**Task description:** Everything from the line with "Task: Click the NAMESPACE" to the end of the entries should be copied exactly, and nothing else.

**The input:**
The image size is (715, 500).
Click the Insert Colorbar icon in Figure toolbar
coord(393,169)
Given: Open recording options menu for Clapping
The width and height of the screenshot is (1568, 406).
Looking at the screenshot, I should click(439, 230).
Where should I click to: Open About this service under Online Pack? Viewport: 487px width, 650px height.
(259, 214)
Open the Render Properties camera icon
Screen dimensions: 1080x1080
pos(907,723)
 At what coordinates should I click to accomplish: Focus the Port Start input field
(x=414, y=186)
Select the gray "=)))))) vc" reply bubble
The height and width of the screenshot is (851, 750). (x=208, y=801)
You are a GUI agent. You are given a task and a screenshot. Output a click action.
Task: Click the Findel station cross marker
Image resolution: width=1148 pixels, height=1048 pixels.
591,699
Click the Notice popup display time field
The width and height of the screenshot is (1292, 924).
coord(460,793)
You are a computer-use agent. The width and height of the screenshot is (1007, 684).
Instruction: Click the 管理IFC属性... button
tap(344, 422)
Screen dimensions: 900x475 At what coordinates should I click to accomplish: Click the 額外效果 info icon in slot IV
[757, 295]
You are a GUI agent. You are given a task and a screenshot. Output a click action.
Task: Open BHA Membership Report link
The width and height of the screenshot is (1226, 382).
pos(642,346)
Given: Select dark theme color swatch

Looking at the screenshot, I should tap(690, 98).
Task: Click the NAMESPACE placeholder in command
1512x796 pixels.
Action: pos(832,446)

**Finished task:**
Task: Click the NAMESPACE placeholder in command
1512x796 pixels.
Action: pos(832,446)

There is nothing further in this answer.